French veteran of D-Day (1922–2023)

Léon Gautier (27 October 1922 – 3 July 2023) was a Free French soldier during the Second World War.

==Biography==
===Early life and military career===
Gautier was born in Rennes, Brittany, in France, on 27 October 1922. At the start of the Second World War, he was working as an apprentice car body maker.

He enlisted in the French Navy at the age of 17, and took part in the defense of the port of Cherbourg and the mouth of the Vire in Normandy as a gunner on the battleship Courbet. He fled to the United Kingdom before the Nazi occupation of France. After learning about Free France in 1940, he decided to join Charles de Gaulle and participated in the 14 July 1940 parade in London with the Free French Naval Forces. Gautier also served on the merchant vessel Gallois and as a marine rifleman on the submarine Surcouf, which operated in Africa and the Middle East.

He fought with the 1er Bataillon de Fusiliers Marins Commandos, led by Lieutenant-Commander Philippe Kieffer, in the Congo, Syria, and Lebanon before taking part in the invasion of Normandy, where more than half his unit was killed. He later injured his ankle, which led him to have limited participation in the remainder of the war.

======

* YOUR TASKS
1) Answer these questions from the Léon Gautier biography:
(a) What work was Gautier doing when the Second World War began?
(b) On which battleship did he serve as a gunner?
(c) Who led the 1er Bataillon de Fusiliers Marins Commandos?
2) Please write the next part of the Léon Gautier biography, picking up after its last sentence.

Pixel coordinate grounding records
======

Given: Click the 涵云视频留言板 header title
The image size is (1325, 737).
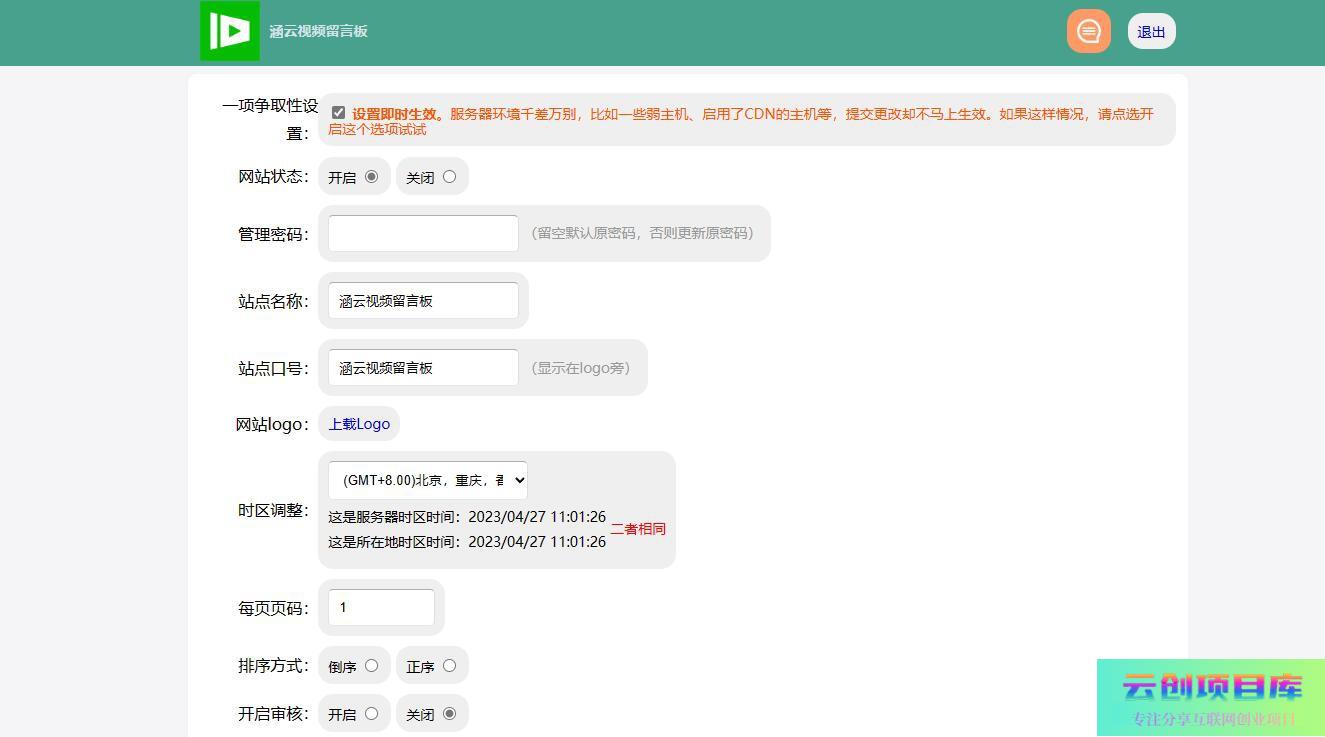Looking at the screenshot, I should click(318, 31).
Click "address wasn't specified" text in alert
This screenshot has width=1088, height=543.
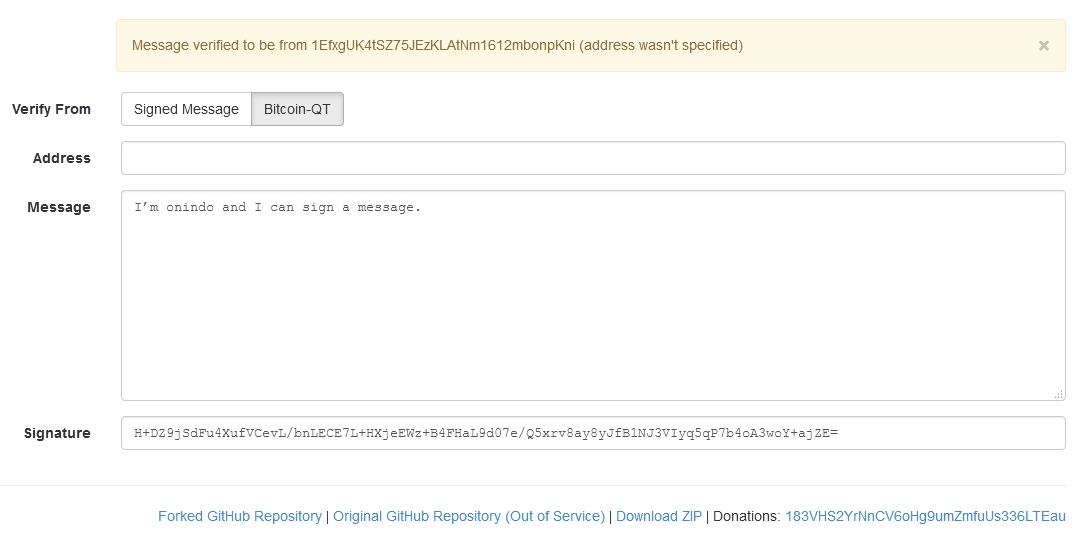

======

* RESULTS FOR THE EXERCISE
1)
(a) He was an apprentice car body maker.
(b) The Courbet.
(c) Lieutenant-Commander Philippe Kieffer.

2)
===After the war===
After the war, Gautier became a campaigner for peace, calling war a "misery" that "ends with widows and orphans". He worked as a panel beater in the United Kingdom for seven years, before moving to Cameroon and Nigeria for another seven years. He later settled in the Norman town of Ouistreham in 1992. He became the president of the French branch of the Association of Commandos. He maintained a friendship with former German soldier, Johannes Borner, with their friendship being the subject of a book by Jean-Charles Stasi.

In June 2019, Gautier participated in commemorating the 75th anniversary of D-Day where he was joined by fellow French D-Day veteran Jacques Lewis.

==Personal life and death==
Gautier was married to Dorothy Banks, whom he met while stationed in the United Kingdom in September 1943, until her death in 2016. They had two daughters.

He died on 3 July 2023, at age 100, after being hospitalized in Caen for a lung infection. In response to his death, French president Emmanuel Macron described Gautier as having "united the virtues of a warrior and those of a peacemaker."

==Honours==
Gautier is a member of the Order of the British Empire and a Grand Officer of the Legion of Honour. He had also been awarded with the Médaille militaire, the Croix de Guerre 1939–1945 (with 2 citations), the Resistance Medal, the Volunteer Combatant's Cross, and the Commemorative medal for voluntary service in Free France.